With proper technique the health benefits of squatting far outweigh any perceived risk of injury. It is subject of considerable controversy in recent years where some allege that squats are associated with injuries to the lumbar spine and knees. It is concluded that there is minimal evidence that deep squats performed with proper technique do not lead to increased rates of degenerative knee injuries and are an effective exercise. It is possible that shallow squats may be less effective and more likely to cause injury. safe and lead to degeneration in the lumbar spine and knees in the long-term.
The squat stimulates muscle building hormones like testosterone and growth hormone. This provides a highly anabolic environment which builds muscle not just in the lower legs but throughout the entire body when trained. Other than strengthening muscles squats strengthens bones, ligaments and insertion of the tendons throughout the lower body. Squatting is good for bone density health and may help prevent osteoporosis later in life. If done properly squats strengthen the muscles and structures around the knee providing stability and preventing injury. It is well known that squats are great exercise for burning fat as it works the entire body. Balance, stability, proprioception and core activation are all functionally used everyday and also highly relevant to sports performance making it one of the most efficient exercises.
Now we now go through the proper technique, with the steps to follow and things to avoid.
- First you must warm up prior with dynamic exercise of the functional muscle groups. This may include jumps or squats without weight.
- Lower your ego and drop the weight right down whilst learning the technique of squatting. It is key to start with correct technique in mind rather than heavy amounts of weight.
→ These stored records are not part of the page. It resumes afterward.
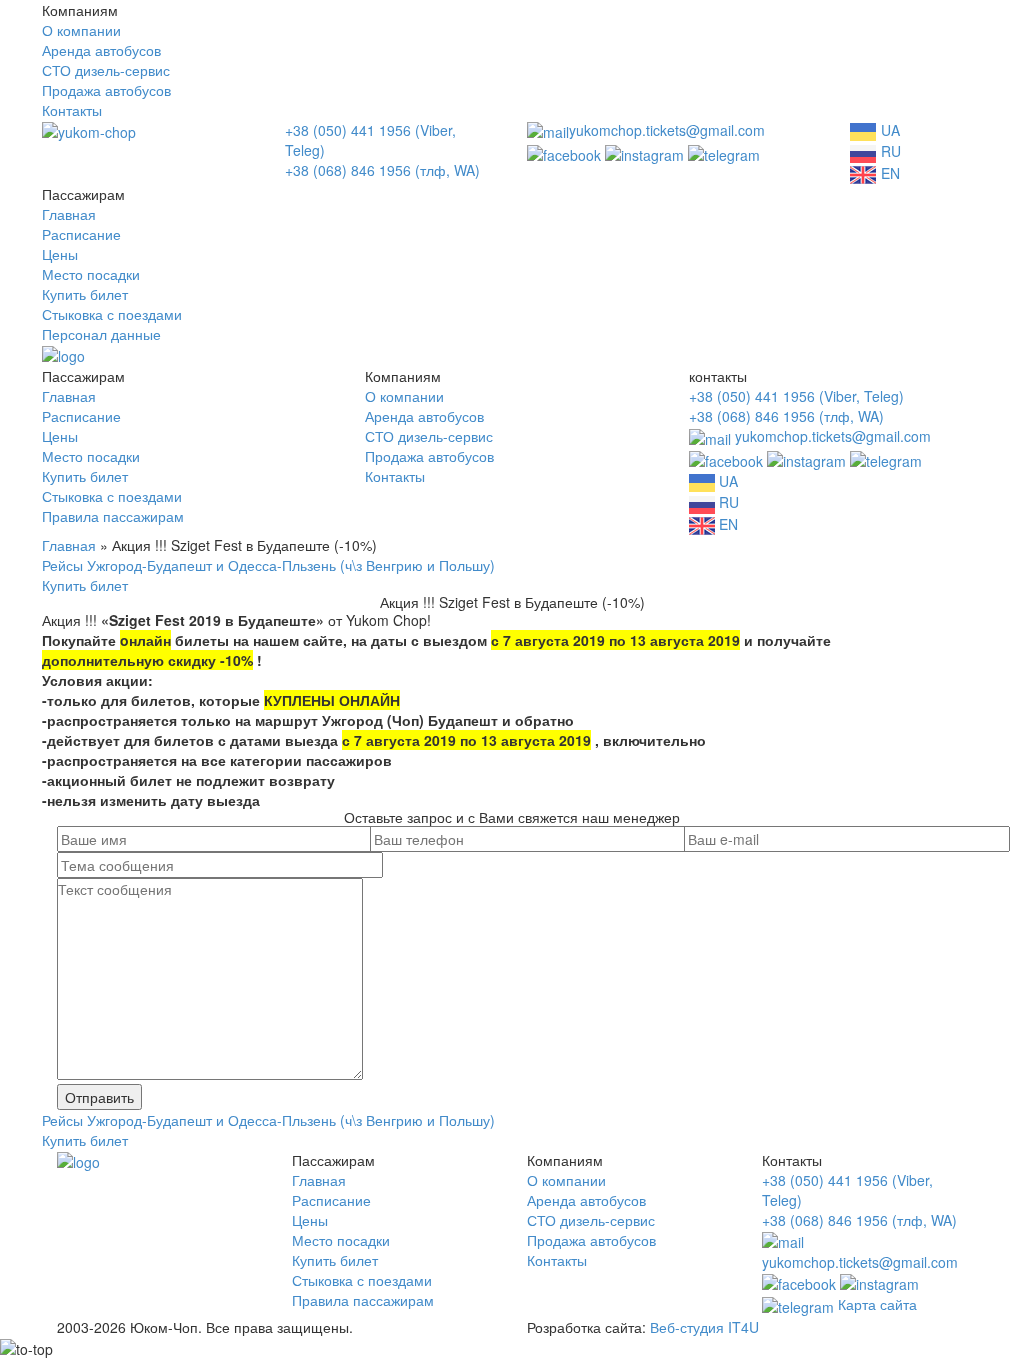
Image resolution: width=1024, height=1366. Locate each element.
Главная (69, 214)
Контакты (72, 110)
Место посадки (91, 274)
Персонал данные (101, 334)
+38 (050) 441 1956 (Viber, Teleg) (796, 396)
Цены (60, 254)
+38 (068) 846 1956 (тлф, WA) (382, 170)
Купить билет (85, 294)
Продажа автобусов (106, 90)
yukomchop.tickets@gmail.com (667, 130)
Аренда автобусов (101, 50)
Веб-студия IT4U (704, 1327)
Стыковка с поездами (112, 314)
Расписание (81, 234)
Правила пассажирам (113, 516)
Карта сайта (877, 1304)
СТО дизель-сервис (106, 70)
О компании (81, 30)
- Stand with your feet a little wider than shoulder width apart.
- Have feet slightly angled outwards. The more the feet flare the more work is placed on the hamstrings and glutes. If your calves are particularly tight this can help to achieve full range of motion.
- Keep your lower back in a neutral position with core braced keeping your knees centred over your feet.
- Avoid flexing the lower back as it increases the risk of disc bulge injury.
- Make sure the chest is out keeping the head facing forward with eyes straight ahead.
- Your weight should be back on the heels rather than on your toes.
- Slowly hinge from your hips, knees and ankles down to a deep squatting position.
- Keep your knees over your toes and prevent them from tracking forward.
- A full squat terminates with hips at or below knee level.
- Drive up from your heels returning to the starting position and repeat 8 to 10 times for 3 sets two times a week.
- Breathe in as you lower and breathe out as you return to starting position.
- Be aware of muscle imbalances during movement keeping weight even on both sides. You may find one side to be stronger.
- The heels should never rise up at any stage and should be well planted throughout the movement.
- Using heavier weight will make squatting to a deeper level easier.